Ah. Another instance of Twitter proving its worth for something more than promos, bizarre nonsequiters, and links to videos of kids, cats, and the never grows old excitement of exploding soda with Mentos. What is the plural of Mentos, by the way? Menti? Mentoses? Candies? But I digress. I followed a link to this awesome article on the equally awesomely titled Edwardian Promenade, about Edwardian baby names.

There are some gems there. From a  preGwyneth use of Apple to a list of some that Gomer Pyle might have called humdingers. After his eyes rolled back in his head, as he tried to pronounce a few, and promptly lost consciousness from syllable shock. All in one family that took name pretention to uncharted heights. Honestly, though, those unfortunate, if unique, childrens’ monikers prompted me to save that link.

I’m always on the lookout for character names. For me that’s a challenging, fun aspect of writing. It gets interesting, since I do both fiction and screenplays. What sounds right in my head for fiction may do the same for a screenplay. Initially. Then I try it out verbally and it just doesn’t work.

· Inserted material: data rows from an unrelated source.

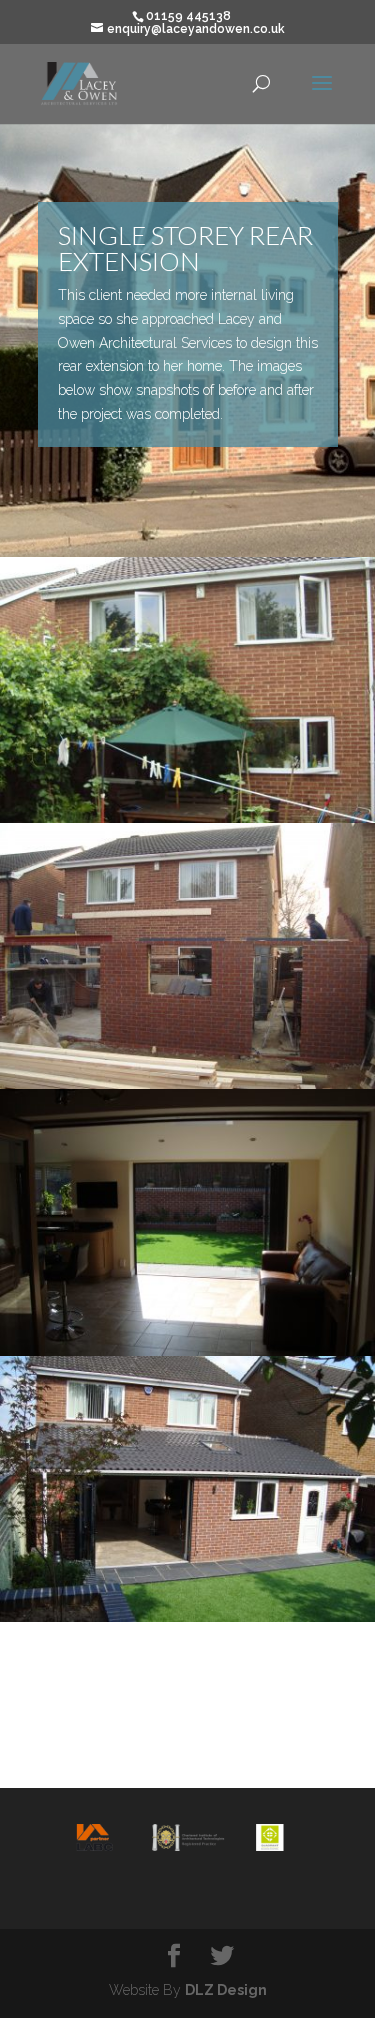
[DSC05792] (187, 1084)
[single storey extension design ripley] (187, 1351)
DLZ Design (226, 1990)
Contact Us (188, 1733)
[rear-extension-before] (187, 818)
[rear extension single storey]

I fell in love with the English origin name Thane recently, but wasn’t sure how it’s pronounced. I wanted it to be pronounced as it looks–th sound and long a. I was afraid it was minus the th sound, so that even a long a couldn’t save it. Thane has an old English, courtly feel to it. My dreaded “Tane” wouldn’t do at all. It would make me think of a Dane, then Hamlet, and ruin the name/character match perfection. Fortunately, thanks to the cyber blessing of a Google search, it didn’t have to and I didn’t have to keep searching. I can’t tell you how disappointed I would have been to abandon the name that goes so perfectly with the character who chose it.

Sometimes it works that way. Sometimes I pore over baby name books or scroll through the names database in Trelby. That’s where I first saw Thane. I grew up in an area where British, Scotch-Irish (like my family) and apparently Welsh people settled in their treks so far west that they crossed an ocean and a good third of a continent, before they felt at home in their new world. There was a woman named Elwyn in my greater (meaning about a three mile radius in a farming area) community, a man named Esbert that was traced back to English nobility, and the mysteriously named neighbor, Mr. Erice. I’ve never figured that one out. It does not help that it’s pronounced Earsss, as if someone saying Ears spoke parseltongue.

So my names pool includes people I’ve known, people I wish I knew (the public figures and celebrities category), and people I’ll never know, like those long dead children whose parents liked big words and lots of them. I saw some names in that last group that immediately went into my mental file system. Exotic beauties such as Lyonella, Lelias, and Avelina. I imagine I’ll steer clear of the atrocities Ethelswytha and Fraudatifilias!

After all, when naming characters one wants to be memorable…but in a good way.